Bluebridge, known for making mobile apps tailored to visitor and convention bureaus, has raised $3 million from investors to fund a new division that makes employee engagement apps.
That division will be known as Emplify, for which Bluebridge has received funding from Fishers-based Allos Ventures, St. Louis-based Cultivation Capital and from Boston venture capitalist Bob Davoli. The round also includes returning investments from veteran Indianapolis tech entrepreneurs Bill Godfrey, Mark Hill and Tim Kopp.
“The investment is really to scale the Emplify side of the business,” said Santiago Jaramillo, founder and CEO of Bluebridge.
“Employee engagement is a massive market so we needed some funding to further accelerate.”
Emplify has snapped up more than 25 customers in the space since early this year, including MedXcel, Molly Maid and The NFL Trust, according to the company.
The new unit stems from Bluebridge’s purchase last February of Indianapolis-based Cadence Consulting, a human resources and employee engagement firm.
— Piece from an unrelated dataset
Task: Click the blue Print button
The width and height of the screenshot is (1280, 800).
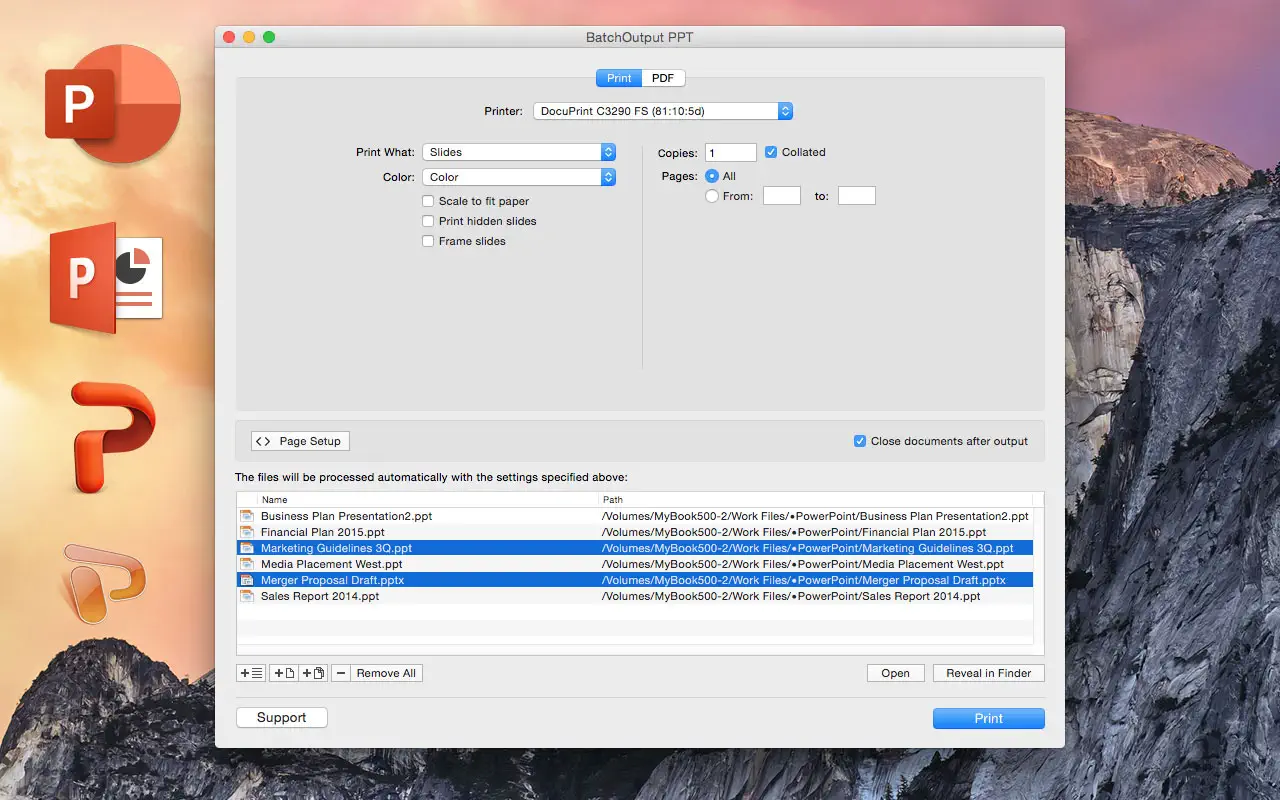Action: coord(988,718)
Emplify already amounts to half of Bluebridge’s sales, a number the privately held company declines to quantify.
“They’ve really tapped into a vein and found great reception in employee engagement. That part of their business has taken off like a rocket ship,” said Don Aquilano, managing director of Allos Ventures.
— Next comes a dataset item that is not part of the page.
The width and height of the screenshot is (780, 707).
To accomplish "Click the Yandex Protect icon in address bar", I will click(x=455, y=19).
Bluebridge/Emplify has about 35 employees and could hit 50 by year's end. It recently moved to larger offices on the second floor of the Mayer Najem building.
Aquilano said investors were also confident in the company’s management team, which includes former Cadence Consulting and ExactTarget executive Todd Richardson.
Technology businesses are inherently people businesses, said Hill, managing partner of Carmel-based Collina Ventures.
"Santiago has built a great team around him," Hill said. "Bill Godfrey has been a great investor and mentor, and the addition of Todd Richardson allows them to build out a thought leadership position in the employee engagement space."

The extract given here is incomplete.